The later sections test Land's trajectory rather than merely dismissing it. Wark reads the Shanghai Expo guide as a condensed Sino-futurism, then argues that it returns to an arrested synthesis of capital and nation. Land's late intuition may be that acceleration requires form, but Wark strongly contests reaction as its partner (ibid., pp. 15–18). The essay finally credits Land's geotraumatic scale and early attention to positive climate feedback, connecting it to Negarestani and the Anthropocene while judging the subsequent neoreactionary turn less promising (ibid., p. 19).

Cyclonopedia: oil as grammatical subject

“An Inhuman Fiction of Forces” begins from a planetary aesthetic problem. Modernity's lasting artwork may be neither image nor monument but a chemical signature: atmospheric carbon, radioactive waste and other molecular remains at planetary scale.
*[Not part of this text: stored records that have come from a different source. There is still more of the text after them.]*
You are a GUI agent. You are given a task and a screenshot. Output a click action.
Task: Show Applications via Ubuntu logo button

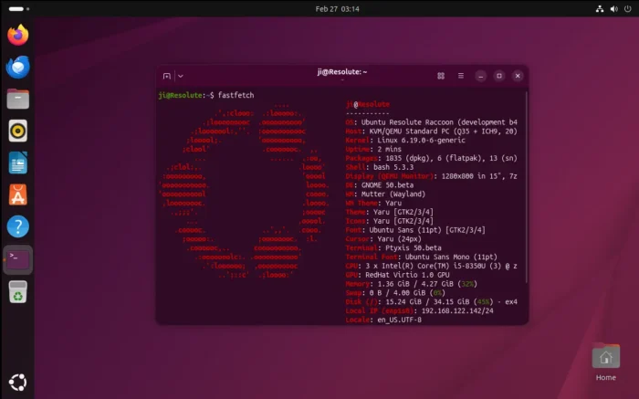click(x=18, y=382)
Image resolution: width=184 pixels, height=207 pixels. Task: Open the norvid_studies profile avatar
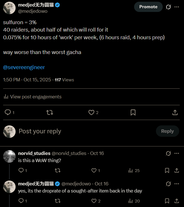pos(9,156)
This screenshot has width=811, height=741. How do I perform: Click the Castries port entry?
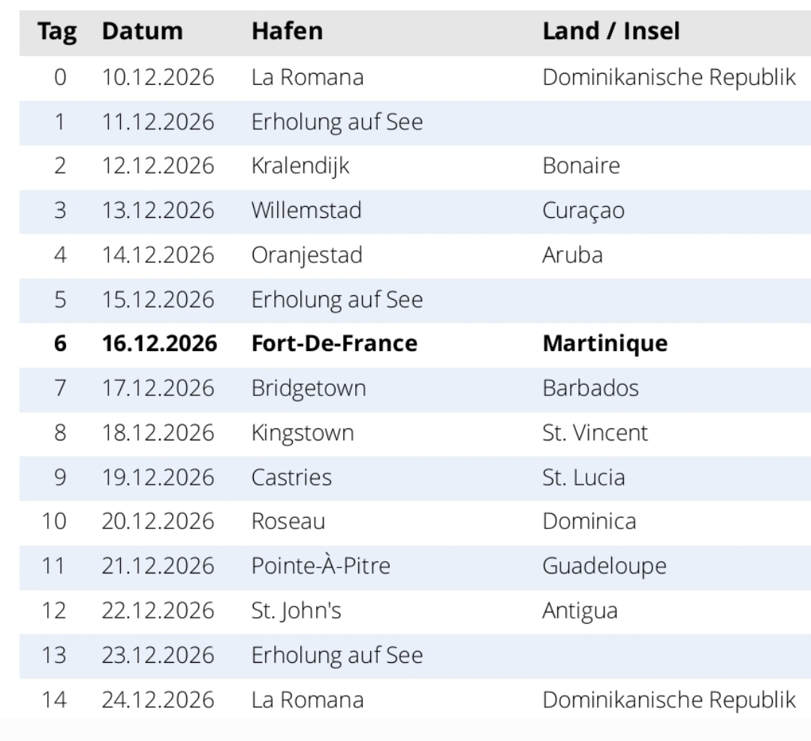[291, 477]
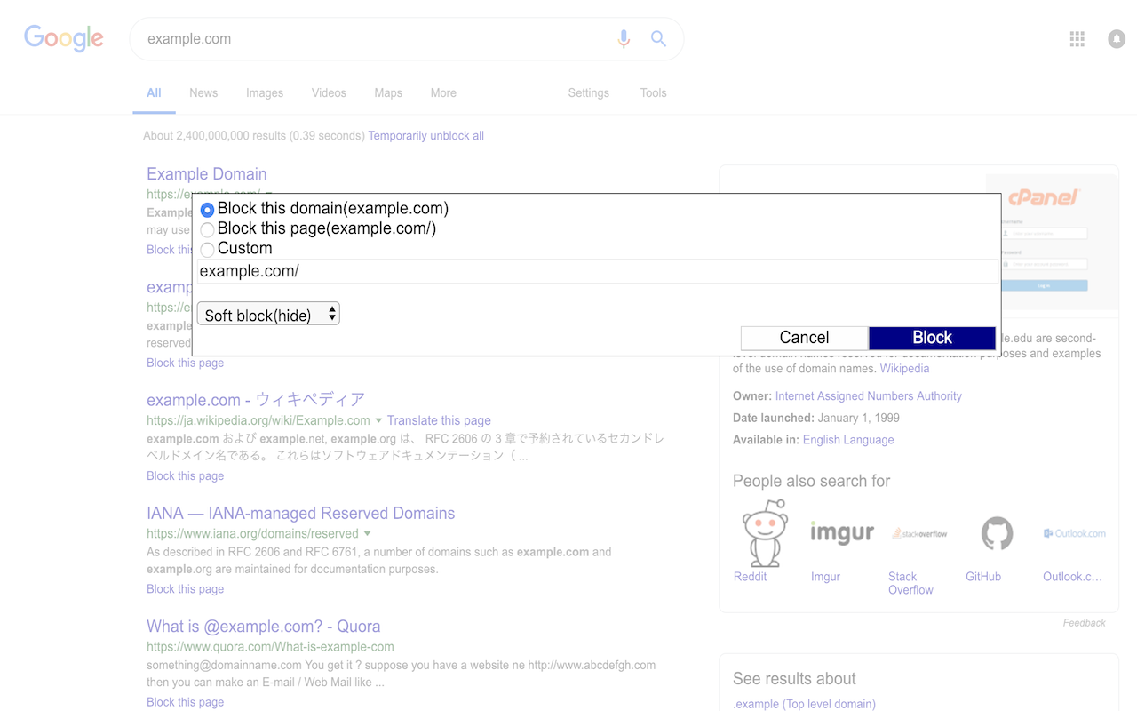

Wark seeks an aesthetic able to connect the global and molecular without collapsing into technological optimism, apocalypse spectacle or moral instruction (McKenzie Wark, “An Inhuman Fiction of Forces,” in Leper Creativity, pp. 48–49).

Within that problem, Wark declares that *Cyclonopedia* is “not a novel” but heretical theology and a distributed practice of hidden writing. He makes oil—not a human protagonist—the grammatical subject: historical actors become hosts or minor figures, and capital becomes oil's vector (ibid., pp. 50–51). This is Wark's secondary interpretation, not a neutral bibliographic classification. The archive preserves other readings of the book as a novel, and the disagreement should remain visible.

Wark's contribution to petropolitics is to ask for an elemental narratology in which chemical organization is neither background nor a human-like subject. He also pushes beyond the book's oil-and-dust system toward natural gas, fracking, water and air. “Occult derivatives” become a strategy for disrupting the state's communication through time, while “xenowriting” names a field of possible inhuman fictions rather than one closed genre (ibid., pp. 51–52).

Archive boundary

The local archive supports Wark as a sharp, sometimes sympathetic, often corrective reader. It does not support a general biography, an account of Wark's entire media theory, or any implication of Ccru membership. The strongest through-line is reception: Land's Bataillean heterogeneity is first welcomed; Land's acceleration is later split from Wark's property and class analysis; Negarestani's oil fiction then becomes a route toward planetary chemical media and inhuman narration.